Aim of the task: Reproduce the following source records word for word, from start to finish.

Source records
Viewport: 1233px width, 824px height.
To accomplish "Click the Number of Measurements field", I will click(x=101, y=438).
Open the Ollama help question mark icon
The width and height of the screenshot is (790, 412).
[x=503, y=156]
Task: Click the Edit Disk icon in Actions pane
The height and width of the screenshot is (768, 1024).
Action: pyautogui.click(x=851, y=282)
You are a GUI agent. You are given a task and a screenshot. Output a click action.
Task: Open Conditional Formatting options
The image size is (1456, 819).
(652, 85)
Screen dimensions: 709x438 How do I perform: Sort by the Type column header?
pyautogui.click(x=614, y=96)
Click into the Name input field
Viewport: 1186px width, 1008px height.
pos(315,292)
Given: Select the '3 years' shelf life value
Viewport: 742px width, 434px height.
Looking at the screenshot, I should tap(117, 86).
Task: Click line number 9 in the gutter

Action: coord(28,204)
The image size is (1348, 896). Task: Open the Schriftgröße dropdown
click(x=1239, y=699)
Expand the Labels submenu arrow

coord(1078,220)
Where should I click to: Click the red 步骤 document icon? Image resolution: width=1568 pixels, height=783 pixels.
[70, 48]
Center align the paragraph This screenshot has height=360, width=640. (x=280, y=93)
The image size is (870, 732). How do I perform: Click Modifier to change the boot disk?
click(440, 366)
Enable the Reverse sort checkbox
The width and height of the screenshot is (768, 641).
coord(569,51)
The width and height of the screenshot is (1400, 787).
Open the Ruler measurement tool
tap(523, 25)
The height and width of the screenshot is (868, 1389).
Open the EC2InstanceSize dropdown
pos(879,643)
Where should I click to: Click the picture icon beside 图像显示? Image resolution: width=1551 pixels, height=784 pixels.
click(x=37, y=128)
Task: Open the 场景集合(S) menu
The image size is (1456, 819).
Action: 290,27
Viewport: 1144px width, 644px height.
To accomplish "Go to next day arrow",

Answer below:
Viewport: 1233px width, 824px height.
To accomplish "Click the Number of Measurements field", I will click(x=101, y=438).
Open the Ollama help question mark icon
The width and height of the screenshot is (790, 412).
[x=503, y=156]
Task: Click the Edit Disk icon in Actions pane
The height and width of the screenshot is (768, 1024).
Action: pyautogui.click(x=851, y=282)
You are a GUI agent. You are given a task and a screenshot. Output a click action.
Task: Open Conditional Formatting options
The image size is (1456, 819).
(652, 85)
Screen dimensions: 709x438 How do I perform: Sort by the Type column header?
pyautogui.click(x=614, y=96)
Click into the Name input field
Viewport: 1186px width, 1008px height.
pos(315,292)
Given: Select the '3 years' shelf life value
Viewport: 742px width, 434px height.
Looking at the screenshot, I should tap(117, 86).
Task: Click line number 9 in the gutter

Action: coord(28,204)
The image size is (1348, 896). Task: Open the Schriftgröße dropdown
click(x=1239, y=699)
Expand the Labels submenu arrow

coord(1078,220)
Where should I click to: Click the red 步骤 document icon? Image resolution: width=1568 pixels, height=783 pixels.
[70, 48]
Center align the paragraph This screenshot has height=360, width=640. (x=280, y=93)
The image size is (870, 732). How do I perform: Click Modifier to change the boot disk?
click(440, 366)
Enable the Reverse sort checkbox
The width and height of the screenshot is (768, 641).
coord(569,51)
The width and height of the screenshot is (1400, 787).
Open the Ruler measurement tool
tap(523, 25)
The height and width of the screenshot is (868, 1389).
Open the EC2InstanceSize dropdown
pos(879,643)
Where should I click to: Click the picture icon beside 图像显示? Image resolution: width=1551 pixels, height=784 pixels.
click(x=37, y=128)
Task: Open the 场景集合(S) menu
The image size is (1456, 819).
Action: 290,27
Viewport: 1144px width, 644px height.
To accomplish "Go to next day arrow",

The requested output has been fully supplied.